Task instructions. Please count the lines in the entries below that contain the string "coordinates", and reply with only that number.
─── Data supplied ───
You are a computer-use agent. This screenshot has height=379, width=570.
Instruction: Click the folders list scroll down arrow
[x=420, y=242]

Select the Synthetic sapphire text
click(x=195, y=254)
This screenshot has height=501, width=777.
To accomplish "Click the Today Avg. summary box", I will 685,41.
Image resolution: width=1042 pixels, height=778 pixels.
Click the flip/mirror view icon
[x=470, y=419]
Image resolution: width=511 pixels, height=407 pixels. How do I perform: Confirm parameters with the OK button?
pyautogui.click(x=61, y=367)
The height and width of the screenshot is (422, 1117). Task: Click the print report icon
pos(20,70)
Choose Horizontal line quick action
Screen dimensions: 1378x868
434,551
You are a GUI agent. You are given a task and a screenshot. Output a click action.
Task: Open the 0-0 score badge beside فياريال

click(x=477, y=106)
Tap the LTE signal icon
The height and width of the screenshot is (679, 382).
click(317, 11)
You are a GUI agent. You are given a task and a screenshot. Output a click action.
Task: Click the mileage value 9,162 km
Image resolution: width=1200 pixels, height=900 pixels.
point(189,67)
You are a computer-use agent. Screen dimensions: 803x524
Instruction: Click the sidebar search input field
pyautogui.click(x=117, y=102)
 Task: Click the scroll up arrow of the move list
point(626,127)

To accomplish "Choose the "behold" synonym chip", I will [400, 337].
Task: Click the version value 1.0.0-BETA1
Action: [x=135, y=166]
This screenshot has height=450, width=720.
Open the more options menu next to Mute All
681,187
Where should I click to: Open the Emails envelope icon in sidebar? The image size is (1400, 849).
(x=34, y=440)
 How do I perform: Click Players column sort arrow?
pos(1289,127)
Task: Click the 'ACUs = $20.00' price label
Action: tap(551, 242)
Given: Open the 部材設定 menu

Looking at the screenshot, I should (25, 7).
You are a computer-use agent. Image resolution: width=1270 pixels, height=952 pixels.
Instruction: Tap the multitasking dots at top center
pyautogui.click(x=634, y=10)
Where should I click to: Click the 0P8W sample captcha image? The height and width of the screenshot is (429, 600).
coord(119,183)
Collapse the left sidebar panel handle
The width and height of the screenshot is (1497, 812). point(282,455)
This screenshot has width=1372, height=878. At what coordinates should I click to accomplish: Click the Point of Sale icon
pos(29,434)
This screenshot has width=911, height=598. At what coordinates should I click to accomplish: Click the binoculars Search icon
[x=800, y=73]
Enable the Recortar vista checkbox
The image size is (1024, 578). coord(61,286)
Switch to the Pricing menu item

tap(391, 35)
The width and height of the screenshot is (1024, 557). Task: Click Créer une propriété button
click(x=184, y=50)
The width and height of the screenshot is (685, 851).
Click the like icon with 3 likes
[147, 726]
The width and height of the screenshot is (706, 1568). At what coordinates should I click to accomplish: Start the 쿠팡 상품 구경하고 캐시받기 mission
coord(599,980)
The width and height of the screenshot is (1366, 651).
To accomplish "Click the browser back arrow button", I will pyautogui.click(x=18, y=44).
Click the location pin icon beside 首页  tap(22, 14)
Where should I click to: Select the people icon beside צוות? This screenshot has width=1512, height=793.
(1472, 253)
───
Task solution. 3